- _Exercise_
Decide whether each statement agrees with the WWDC excerpt. Answer yes or no for each, and quote the words that settle it. 1. John Gruber calls last week the best WWDC for Mac users and developers since 2005. 2. Jeff Johnson says the future Apple wants is one where developers keep writing Mac-only apps. 3. Marco Arment says Apple's direction has shifted for the worse since early 2017.

- _Selected extract_
Don’t look at just this WWDC. Though it’s an important WWDC. Compare the Mac in 2019 to the Mac in 2009. Look at everything we’ve lost in those 10 years. Now project that same pattern out another 10 years.

The list goes on and on, and I’m frustrated by many of the same things. On the other hand, this is not the complete picture. There have been good changes and surprises as well, which empower developers and users. On the whole, I think Swift is a very positive development, and it came out of nowhere at a time when it seemed like Apple wasn’t taking the problems with Objective-C seriously enough. Likewise, SwiftUI could turn out to be fabulous, and it arrived sooner—and more ambitious—than most of us thought possible. iCloud is not great yet, but it has certainly improved greatly compared with where Apple’s cloud services were in 2010. So I’m sure one could make quite a long “good” list, as well. Not that this balances out, necessarily. How can one weigh AirPods against sandboxing or macOS Recovery against tccutil?

Mattt Thompson:

I don’t think it’s an exaggeration to say that Apple’s announcements of Catalyst and SwiftUI this year saved macOS from becoming obsolete as a platform.

John Gruber:

Last week felt like what WWDC should be: an Apple developer conference. Off the top of my head, it was the best WWDC for Mac users and developers since 2005, when the Intel transition was announced.

Marco Arment (tweet):

It’s hard to tell when Apple is listening. They speak concisely, infrequently, and only when they’re ready, saying absolutely nothing in the meantime, even when we’re all screaming about a product line as if it’s on fire. They make great progress, but often with courageous losses that never get reversed, so an extended silence because we’re stuck with a change forever is indistinguishable from an extended silence because the fix isn’t ready yet.

But there has clearly been a major shift in direction for the better since early 2017, and they couldn’t be more clear now:

Apple is listening again, they’ve still got it, and the Mac is back.

Jeff Johnson:

If you somehow believe that this WWDC was good for the Mac, consider this:

Apple specifically and publicly rewarded Twitter for discontinuing their Mac app.

The future Apple wants is one in which you don’t write Mac apps, you write apps for all Apple platforms.

Mac is demoted.

Jim Rea:

I respectfully disagree. At recent WWDCs most features were “sorry, iOS only, quite discouraging for this AppKit only developer. This year, at almost every session the story was “all platforms supported”, and significant time was spent demoing on/for Mac. Very exciting.

- _Given data_
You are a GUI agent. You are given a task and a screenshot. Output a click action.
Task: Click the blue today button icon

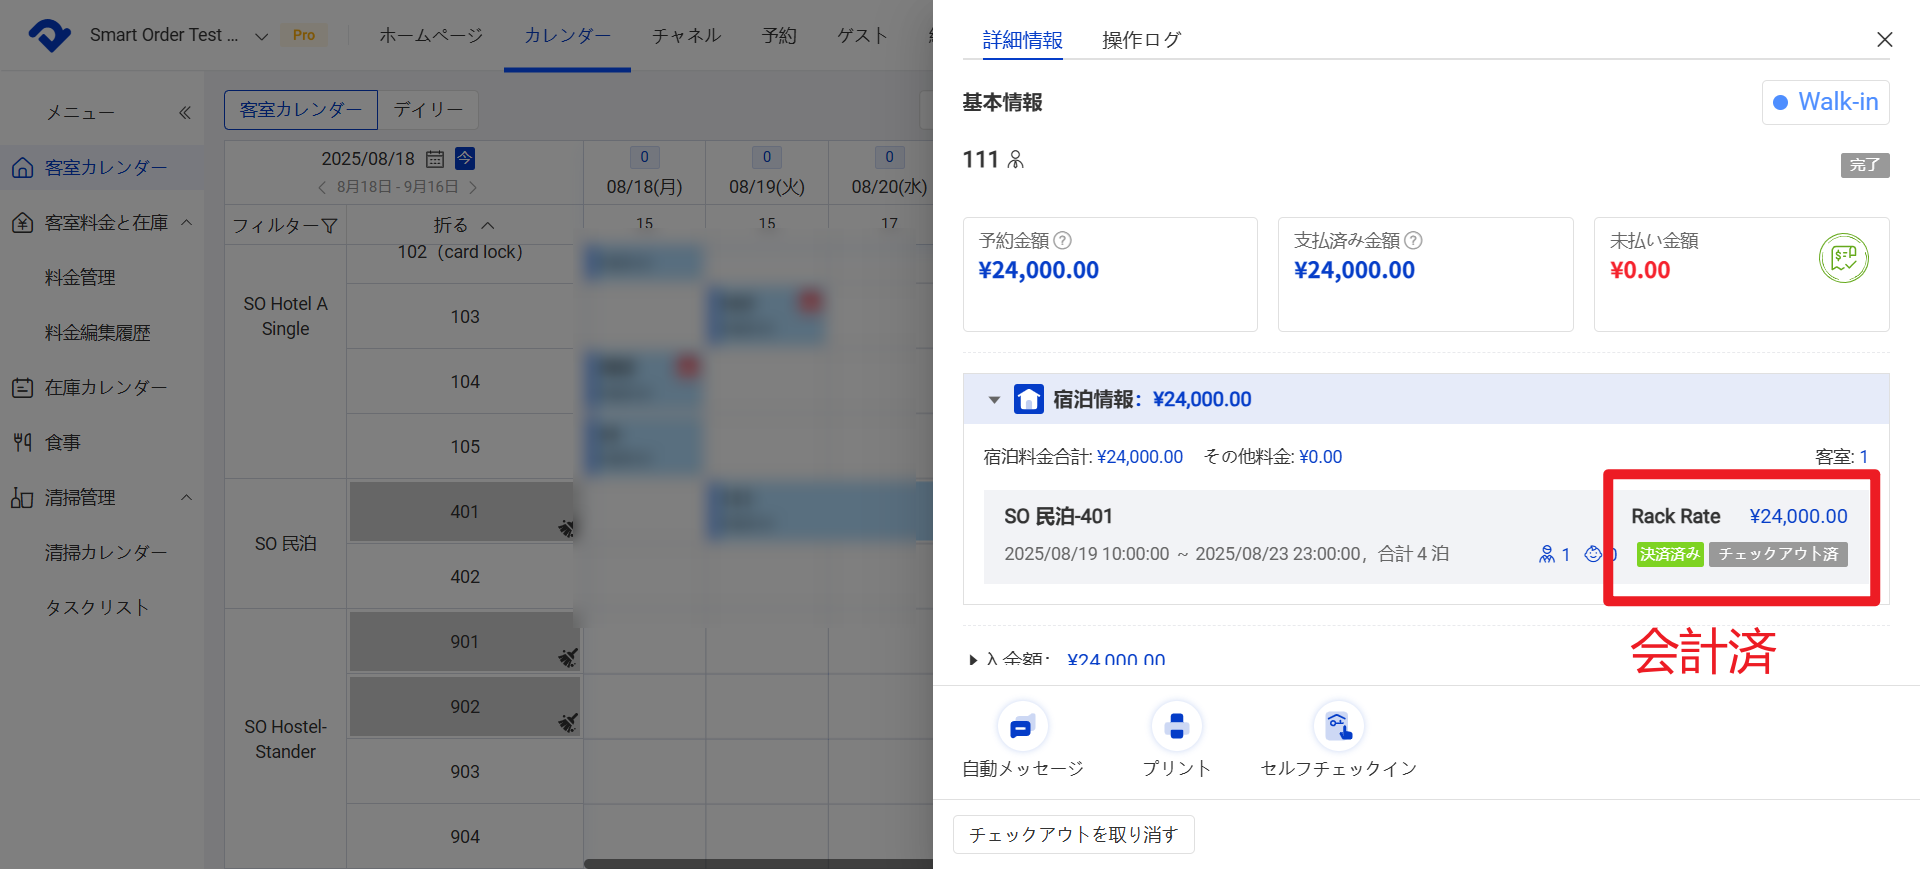465,158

- _Solved exercise_
1. Yes: "it was the best WWDC for Mac users and developers since 2005"
2. No: "The future Apple wants is one in which you don’t write Mac apps, you write apps for all Apple platforms."
3. No: "there has clearly been a major shift in direction for the better since early 2017"